Thursday, May 3rd, 2018

Kamasi Washington – Fists of Fury

We venture once more into the land of jazz…


[Video]
[6.17]

Cédric Le Merrer: There is a lot to love here. Unfortunately, after feeling like I stumbled right in the middle of the song, I got several minutes of a double timed piano solo, which may have made for a worthy climax if there was any structure to all this. These musicians have no sense of building dramatics — everyone’s at 11 almost right from the start, and then it’s one thing thrown on top of the other at random.
[3]

Edward Okulicz: There’s so much of this to love. Well, there’s so much of this. Your favourite four minutes of it might be a [7] or better and your second favourite four minutes of it might be at least a [5]. Maybe there’s too much of this, so much so that a philistine such as I can only go “It’s good, but I don’t like it.” But for a song this long, it goes for broke, and it’s limber and thrilling in parts. I think I actually like it, while wanting to like it more than I do.
[6]

Jonathan Bogart: Statistically, I have to like jazz: I’m a white guy in my forties.
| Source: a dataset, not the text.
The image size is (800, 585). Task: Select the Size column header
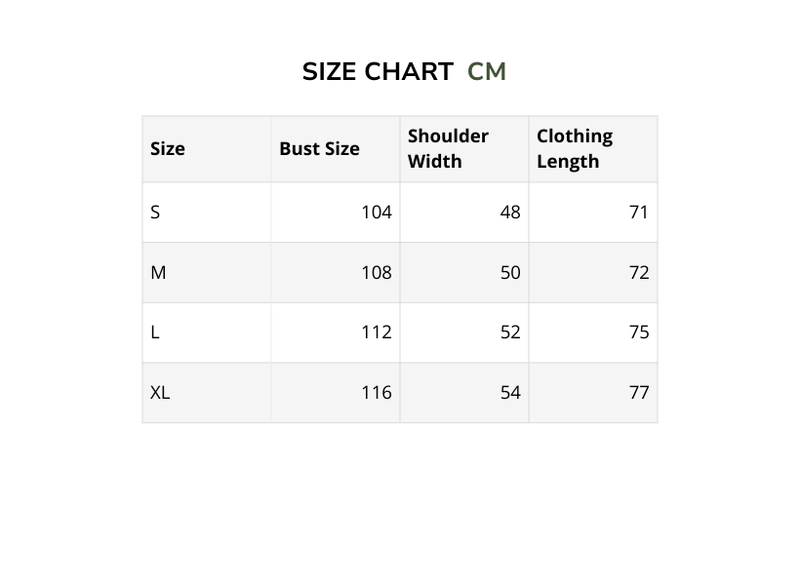(168, 149)
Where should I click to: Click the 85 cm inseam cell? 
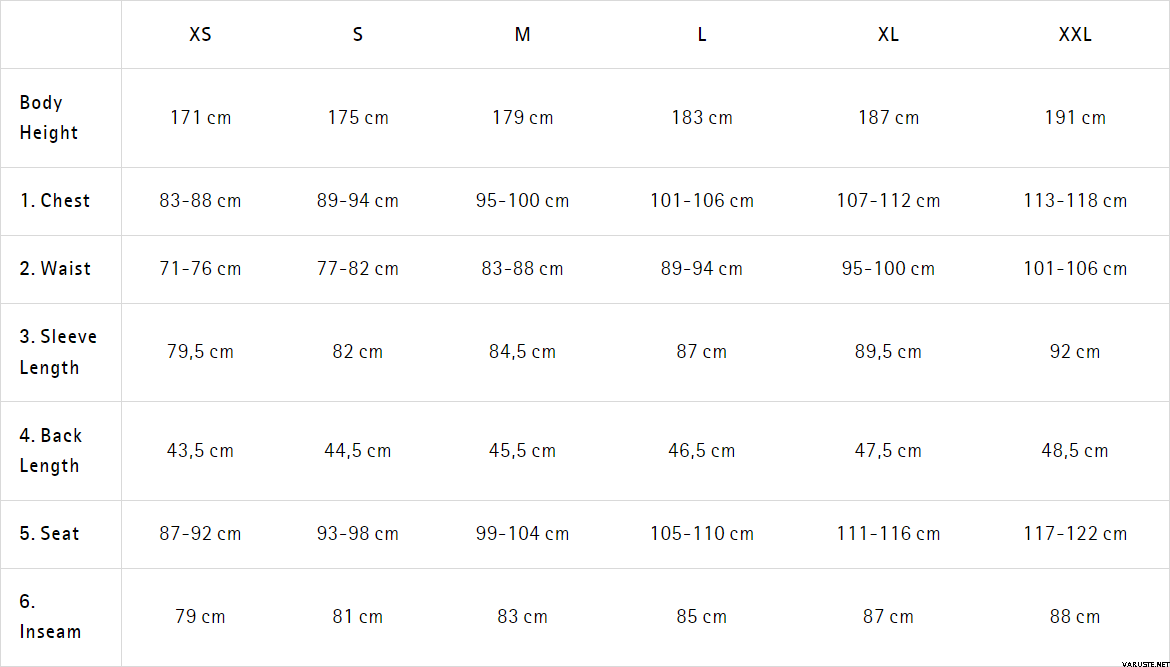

But my actual tastes in jazz (I love it best from the years when it was pop) would, purely demographically, put me in my eighties or even my hundred-and-twenties. Which isn’t to say that I don’t get and wholeheartedly approve of what Kamasi Washington is doing — the 2010s need all hands on deck in the revolutionary struggle against *gestures despairingly*. And jazz in the Sun Ra tradition can be as powerful a tool as hip-hop, R&B, or uh, thrash metal (I am old) in forecasting and incarnating a better world. I’m just not sure that this nine-minute suite, gorgeous and righteous as it is, is a single I’ll ever return to on its own, rather than as part of its parent album.
[7]

Iain Mew: I like this best if I imagine the soft focus intro sequence and lengthy tinkling to be a gambit to lure listeners to half-sleep before hitting them with the polemic. I definitely enjoy it more as tactical than on its own merits. 
[5]

Will Adams: The opening bombast has a lush, cinematic quality to it, such that it lulls you into a false sense of security. It’s only after Washington’s frantic solo that those fists come into view. In the final minutes, the stanza is repeated, now given context: this is power that’s not to be taken lightly.
[6]

Nortey Dowuona: The strings wrap like gossamer over the warm bass and rising drums, followed by soaring croons from Patrice & Dwight preparing the listener for the match. A sprinting piano flies up as the drums and percussion duel and spar, the bass watches the spectacle with a wry smirk, then steps in as the hulking sax makes its way to the mat. Then every element joins in, whirling, spinning and twirling around, landing blow after blow but not backing down. Then Patrice & Dwight spread the fight out as more strings and a distant choir scatter petals and daggers around the mat. The duel continues, slowly closing around Patrice & Dwight, until they knock back the dueling elements, twirling around each other and binding them tightly, until you see the true intent of the duel – to prepare. To recharge. To train for the war that is to come.